Design and construction
- Architect: Henri Rebersat

= Hôtel de Ville, Le Kremlin-Bicêtre =

Town hall in Le Kremlin-Bicêtre, France

The Hôtel de Ville (/fr/, City Hall) is a municipal building in Le Kremlin-Bicêtre, Val-de-Marne, in the southern suburbs of Paris, standing on Place Jean Jaurès. It has been included on the Inventaire général des monuments by the French Ministry of Culture since 1997.

==History==
After the town of Le Kremlin-Bicêtre was separated from Gentilly in December 1896, the newly elected town council led by the mayor, Eugène Thomas, decided to commission a dedicated town hall. The site they selected was laid out with a new town square and surrounding streets. The new building was designed by Henri Rebersat in the neoclassical style, built in ashlar stone and completed in 1903.
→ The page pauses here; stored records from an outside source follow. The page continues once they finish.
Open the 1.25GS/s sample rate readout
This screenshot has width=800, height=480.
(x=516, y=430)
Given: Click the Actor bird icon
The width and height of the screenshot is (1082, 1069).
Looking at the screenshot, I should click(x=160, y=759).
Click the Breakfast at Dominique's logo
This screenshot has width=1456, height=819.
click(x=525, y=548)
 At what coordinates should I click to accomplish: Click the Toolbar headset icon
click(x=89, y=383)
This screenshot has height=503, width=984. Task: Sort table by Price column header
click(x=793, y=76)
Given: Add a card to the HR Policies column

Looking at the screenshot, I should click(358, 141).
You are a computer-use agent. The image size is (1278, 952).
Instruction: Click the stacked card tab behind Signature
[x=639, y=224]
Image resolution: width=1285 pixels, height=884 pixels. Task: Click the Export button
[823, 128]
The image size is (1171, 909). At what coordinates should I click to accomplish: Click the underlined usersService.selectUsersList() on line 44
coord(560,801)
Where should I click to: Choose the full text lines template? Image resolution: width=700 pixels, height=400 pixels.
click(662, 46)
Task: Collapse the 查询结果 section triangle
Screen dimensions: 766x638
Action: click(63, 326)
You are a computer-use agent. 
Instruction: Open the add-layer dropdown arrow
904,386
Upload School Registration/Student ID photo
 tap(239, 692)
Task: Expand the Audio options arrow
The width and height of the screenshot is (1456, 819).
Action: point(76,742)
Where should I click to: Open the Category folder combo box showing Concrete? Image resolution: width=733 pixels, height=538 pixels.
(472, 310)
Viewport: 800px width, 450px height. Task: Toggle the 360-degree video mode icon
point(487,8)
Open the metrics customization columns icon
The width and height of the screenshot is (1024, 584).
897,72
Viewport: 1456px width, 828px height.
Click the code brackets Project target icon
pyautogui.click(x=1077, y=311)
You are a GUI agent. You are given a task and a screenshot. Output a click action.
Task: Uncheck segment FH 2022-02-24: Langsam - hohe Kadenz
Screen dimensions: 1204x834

The design involved a symmetrical main frontage of five bays facing onto the new town square. The central section of three bays, which was slightly projected forward, featured three round-headed openings with moulded surrounds and keystones. On the first floor, there were three tall casement windows, flanked by Ionic order columns and fronted by a balustraded balcony. The outer bays were fenestrated by vertically stacked bi-partite windows on the ground floor and by casement windows with pediments on the first floor, while the central section was flanked by full-height pilasters supporting an entablature and a modillioned cornice. At roof level, there was a clock above the central bay and dormer windows above the other bays. Behind the clock, there a steep roof and an octagonal belfry. The front of the building was augmented by fine sculptures carved by Sieur Forest. Internally, the principal rooms were the Salle du Conseil (council chamber) and the Salle des Mariages (wedding room).

In 1920, a stained glass window, intended to commemorate the lives of local service personnel who had died in the First World War, was created by the master glassmaker, Charles Champigneulle, and installed on the grand staircase inside the building. In August 1922, a plaque was unveiled on the front wall, on the left of the central opening, celebrating 25 years of socialist control. A second plaque was subsequently installed, on the right of central opening, commemorating Jean Jaurès's statement on the importance of defending of democracy and science. The wording was taken from one of his books published in 1911.

On 18 August 1944, part of the Second World War, a unit from the Francs-Tireurs et Partisans stormed the town hall: the mayor, Georges Gérard, was killed in the firefight. This was a week before the official liberation of the town by the French 2nd Armoured Division, commanded by General Philippe Leclerc, on 25 August 1944.